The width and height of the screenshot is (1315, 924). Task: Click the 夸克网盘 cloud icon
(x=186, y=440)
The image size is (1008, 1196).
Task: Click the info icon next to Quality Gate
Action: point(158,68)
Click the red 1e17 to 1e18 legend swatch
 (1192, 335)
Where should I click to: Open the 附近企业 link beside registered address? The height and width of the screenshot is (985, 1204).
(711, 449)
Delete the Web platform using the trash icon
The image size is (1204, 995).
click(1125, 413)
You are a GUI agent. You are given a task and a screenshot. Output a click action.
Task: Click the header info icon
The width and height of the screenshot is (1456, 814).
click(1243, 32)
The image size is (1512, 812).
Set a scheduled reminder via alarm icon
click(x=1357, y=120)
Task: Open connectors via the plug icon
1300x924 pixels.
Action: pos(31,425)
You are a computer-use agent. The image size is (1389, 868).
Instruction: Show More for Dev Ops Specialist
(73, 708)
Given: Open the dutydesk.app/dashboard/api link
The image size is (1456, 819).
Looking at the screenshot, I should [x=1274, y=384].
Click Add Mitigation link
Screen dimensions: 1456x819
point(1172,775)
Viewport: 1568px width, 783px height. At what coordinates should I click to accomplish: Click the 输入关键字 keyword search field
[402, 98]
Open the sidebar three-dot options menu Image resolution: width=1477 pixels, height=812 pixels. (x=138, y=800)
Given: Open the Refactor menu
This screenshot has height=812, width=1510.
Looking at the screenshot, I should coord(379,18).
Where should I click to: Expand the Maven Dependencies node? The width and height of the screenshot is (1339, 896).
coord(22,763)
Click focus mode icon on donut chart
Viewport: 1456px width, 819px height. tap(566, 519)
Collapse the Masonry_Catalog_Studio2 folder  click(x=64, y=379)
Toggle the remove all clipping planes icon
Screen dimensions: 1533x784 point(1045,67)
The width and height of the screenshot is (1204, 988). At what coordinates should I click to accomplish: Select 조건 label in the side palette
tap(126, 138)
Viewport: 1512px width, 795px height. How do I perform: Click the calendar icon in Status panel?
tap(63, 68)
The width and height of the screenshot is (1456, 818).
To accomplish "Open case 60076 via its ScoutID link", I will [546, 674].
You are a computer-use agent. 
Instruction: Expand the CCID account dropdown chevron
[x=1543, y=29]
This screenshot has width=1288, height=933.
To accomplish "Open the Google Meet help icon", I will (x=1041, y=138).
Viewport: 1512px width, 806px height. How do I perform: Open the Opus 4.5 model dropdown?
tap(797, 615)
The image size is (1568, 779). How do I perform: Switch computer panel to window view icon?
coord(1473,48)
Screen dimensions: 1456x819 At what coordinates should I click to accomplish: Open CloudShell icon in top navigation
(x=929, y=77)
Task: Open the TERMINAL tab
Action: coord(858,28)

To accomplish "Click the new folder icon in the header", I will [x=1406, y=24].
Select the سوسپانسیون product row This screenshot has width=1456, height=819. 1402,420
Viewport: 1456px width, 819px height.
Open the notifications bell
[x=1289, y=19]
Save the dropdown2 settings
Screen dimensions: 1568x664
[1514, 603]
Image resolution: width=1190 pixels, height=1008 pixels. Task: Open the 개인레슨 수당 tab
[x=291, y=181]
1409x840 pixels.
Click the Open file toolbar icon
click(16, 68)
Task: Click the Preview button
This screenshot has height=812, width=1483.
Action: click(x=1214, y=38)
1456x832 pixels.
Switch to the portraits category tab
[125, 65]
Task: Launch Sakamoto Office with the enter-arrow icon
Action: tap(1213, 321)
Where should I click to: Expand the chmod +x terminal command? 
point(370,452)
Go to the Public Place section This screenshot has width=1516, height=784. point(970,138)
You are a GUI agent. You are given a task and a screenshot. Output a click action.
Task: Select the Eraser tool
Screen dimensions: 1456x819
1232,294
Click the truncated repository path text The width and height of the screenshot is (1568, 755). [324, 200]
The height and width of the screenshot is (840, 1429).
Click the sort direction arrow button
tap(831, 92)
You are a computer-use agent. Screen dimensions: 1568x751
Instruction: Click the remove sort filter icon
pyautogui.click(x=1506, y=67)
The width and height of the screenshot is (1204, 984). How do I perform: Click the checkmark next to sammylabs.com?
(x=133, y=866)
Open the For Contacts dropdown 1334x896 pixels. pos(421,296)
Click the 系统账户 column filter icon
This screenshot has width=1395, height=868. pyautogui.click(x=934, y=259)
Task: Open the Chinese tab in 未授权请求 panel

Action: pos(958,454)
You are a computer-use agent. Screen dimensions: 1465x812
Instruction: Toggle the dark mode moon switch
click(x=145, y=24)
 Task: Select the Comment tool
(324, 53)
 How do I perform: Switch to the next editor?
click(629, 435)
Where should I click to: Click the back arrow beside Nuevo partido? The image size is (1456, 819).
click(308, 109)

☆ ☆ ☆ ☆

#### EXERCISE
The answer must consist of every line from the data that contains the word "header".

#### EXERCISE SOLUTION
Task: Click the header info icon
To accomplish "Click the new folder icon in the header", I will [x=1406, y=24].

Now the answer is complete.